Gwen, the other girl who came home with the kids, isn't half bad. I put in a stereo, in hopes that Williana could influence Alex to exercise. I really don't like the TS2 fat-morphs. But that was useless, and now everyone is Smustling all over the place.


Lady: GRRR! GRRRRRR! Run away, blondie*! Or I will DEVOUR YOUR SOUL!

*Gwen


Lady: Hang on... No, I won't. I'm just a cute little puppy. The mean blondie scares me!


Williana: Pffff, you're not a were-wolf! You're just a big, fluffy dog.

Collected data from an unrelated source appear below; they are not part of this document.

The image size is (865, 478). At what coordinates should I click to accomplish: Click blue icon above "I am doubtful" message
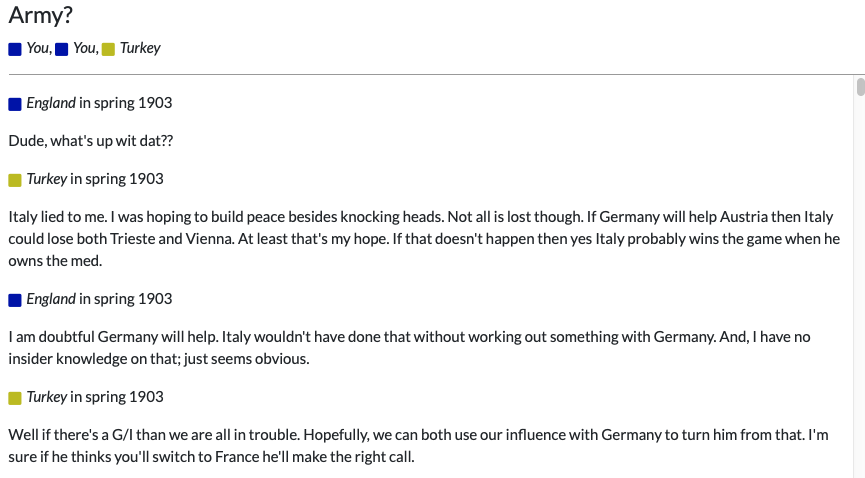[15, 300]
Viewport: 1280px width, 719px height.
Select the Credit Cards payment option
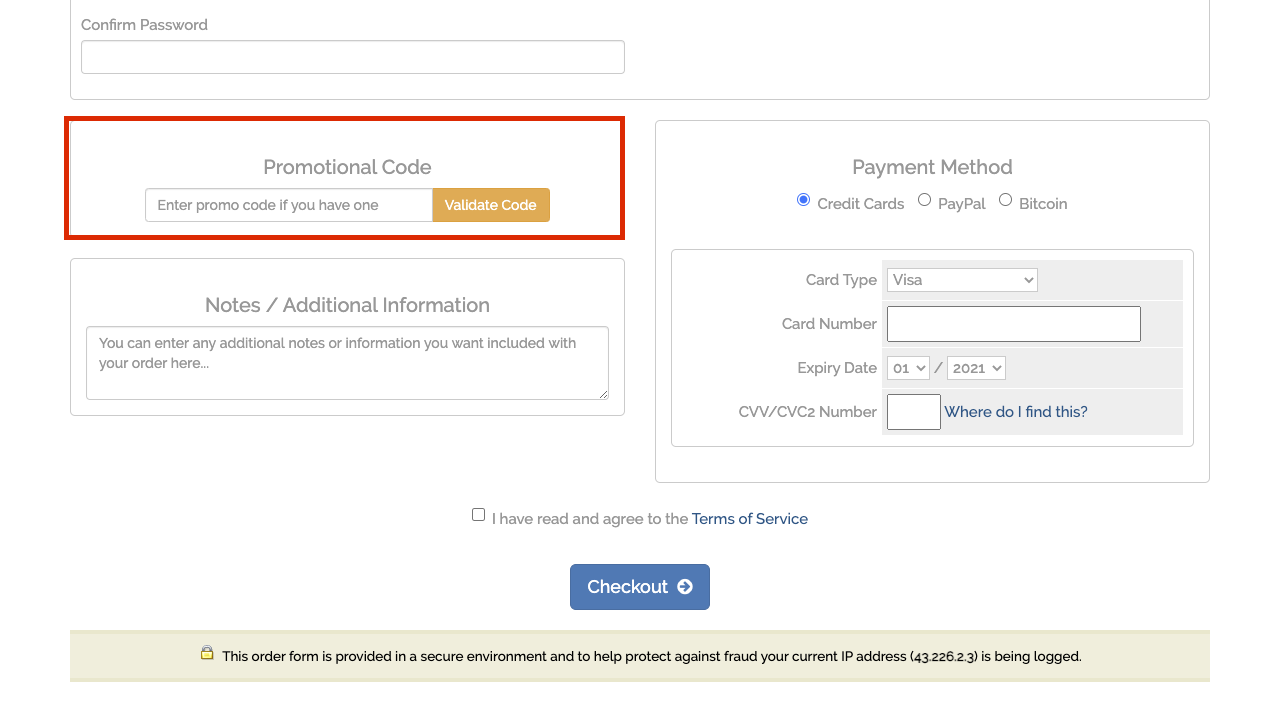803,200
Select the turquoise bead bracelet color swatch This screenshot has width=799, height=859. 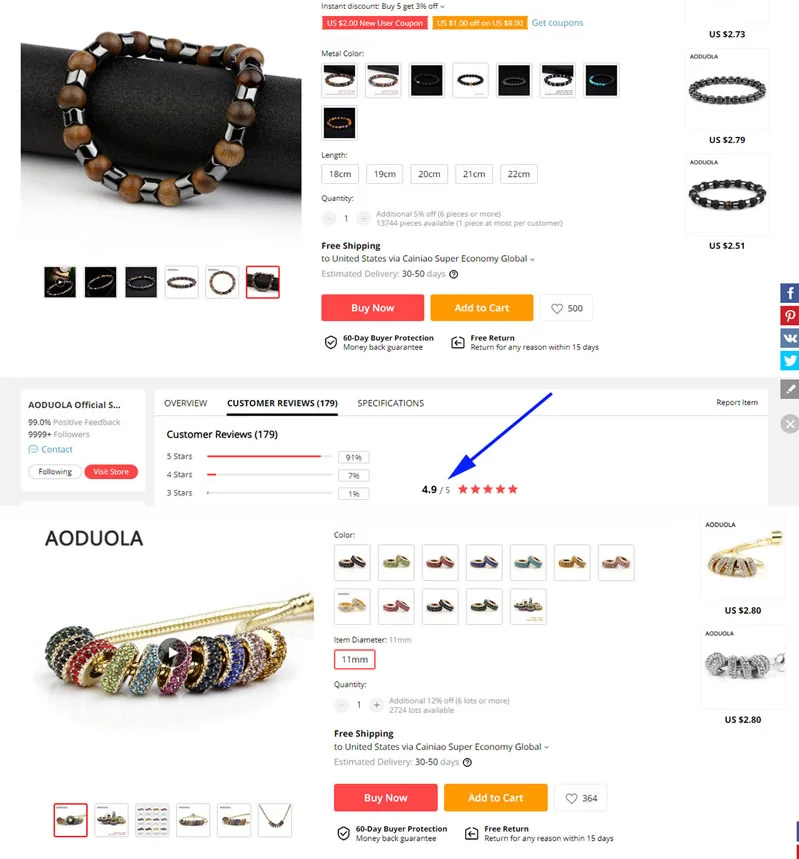coord(601,81)
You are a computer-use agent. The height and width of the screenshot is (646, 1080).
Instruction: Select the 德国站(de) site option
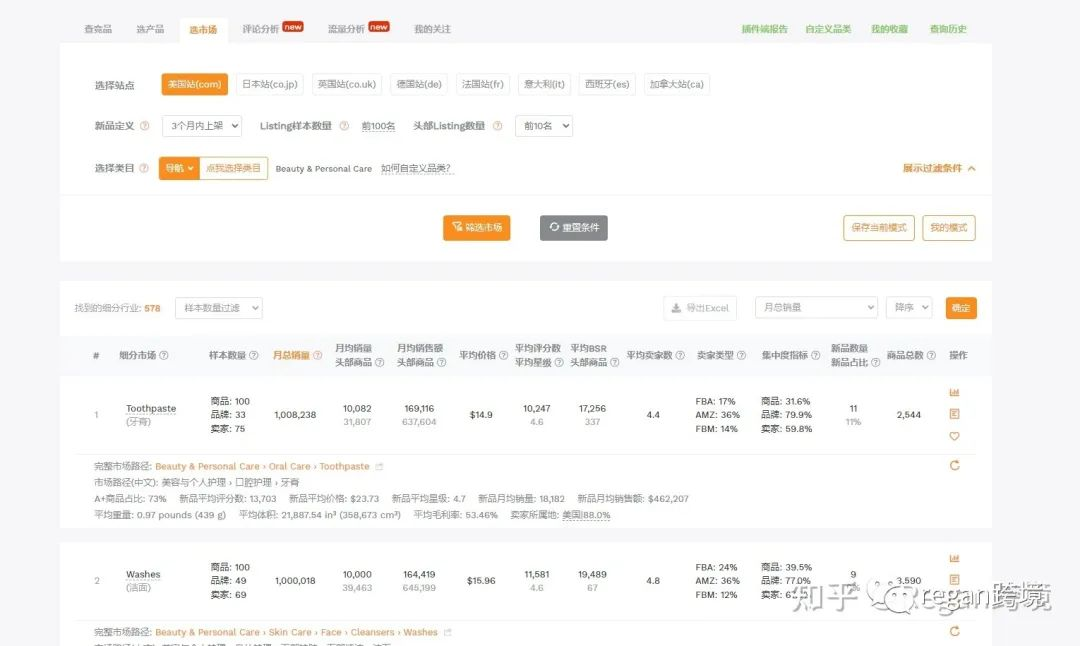pyautogui.click(x=419, y=84)
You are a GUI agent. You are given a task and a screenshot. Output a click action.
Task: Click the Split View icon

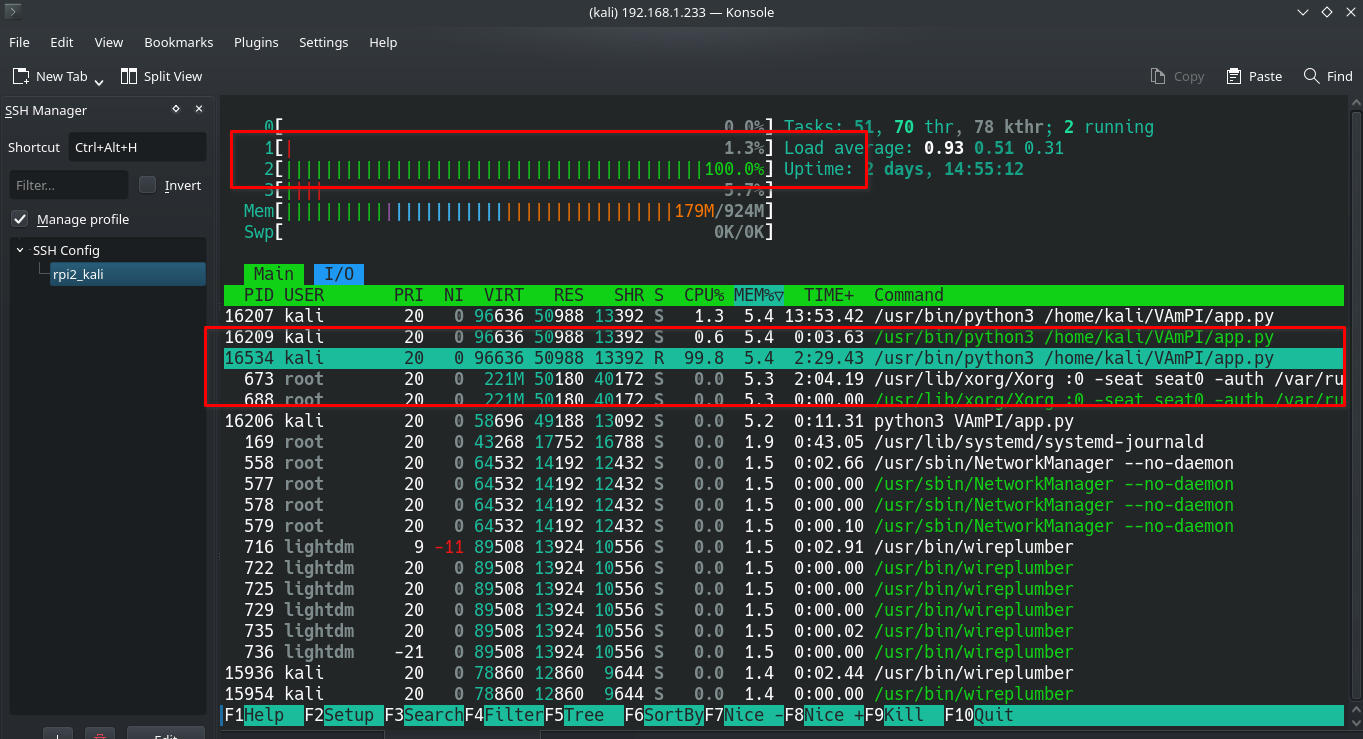[129, 76]
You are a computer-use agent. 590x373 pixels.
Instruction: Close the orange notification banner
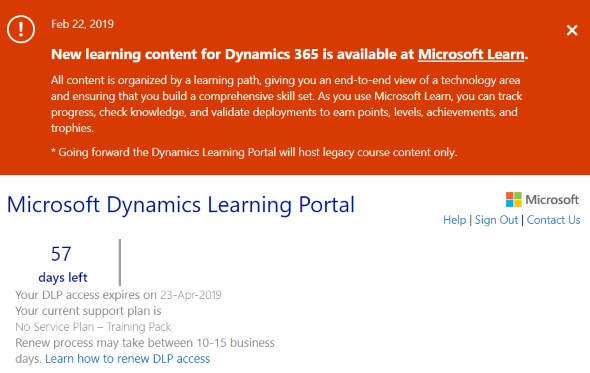point(572,30)
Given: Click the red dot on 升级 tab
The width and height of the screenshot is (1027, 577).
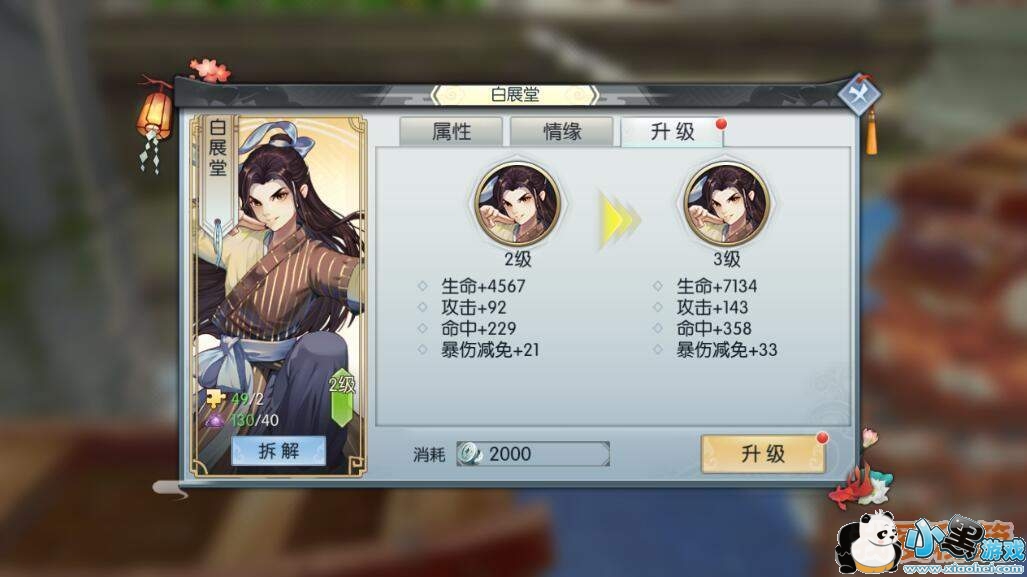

Vanessa: Dear Mrs. Hawkesworth, the reason Williana has not completed the assignment that was due today, is that a wolf ran into our pet-proofed house, and proceded to rip the assignment booklet to tiny smithereens. As her mother, I give you my word of honour that this is what really happened.


Williana: Bad puppy! BAAAAD puppy! That was VERY naughty!

Lady then slunk out of the house, and didn't show up for the rest of the week.


If Tina's teeth were a bit disturbing, it was nothing compared to Danielle, whose eyes had fallen into the huge, black holes in her face.


Seriously, the Ws got horrifying friends, very fitting for an ISBI.


The next visitor was Alicia Something, who Williana didn't seem too keen on being friends with at first. Alicia is one of the illigitimate children of Jon Smith Tricou.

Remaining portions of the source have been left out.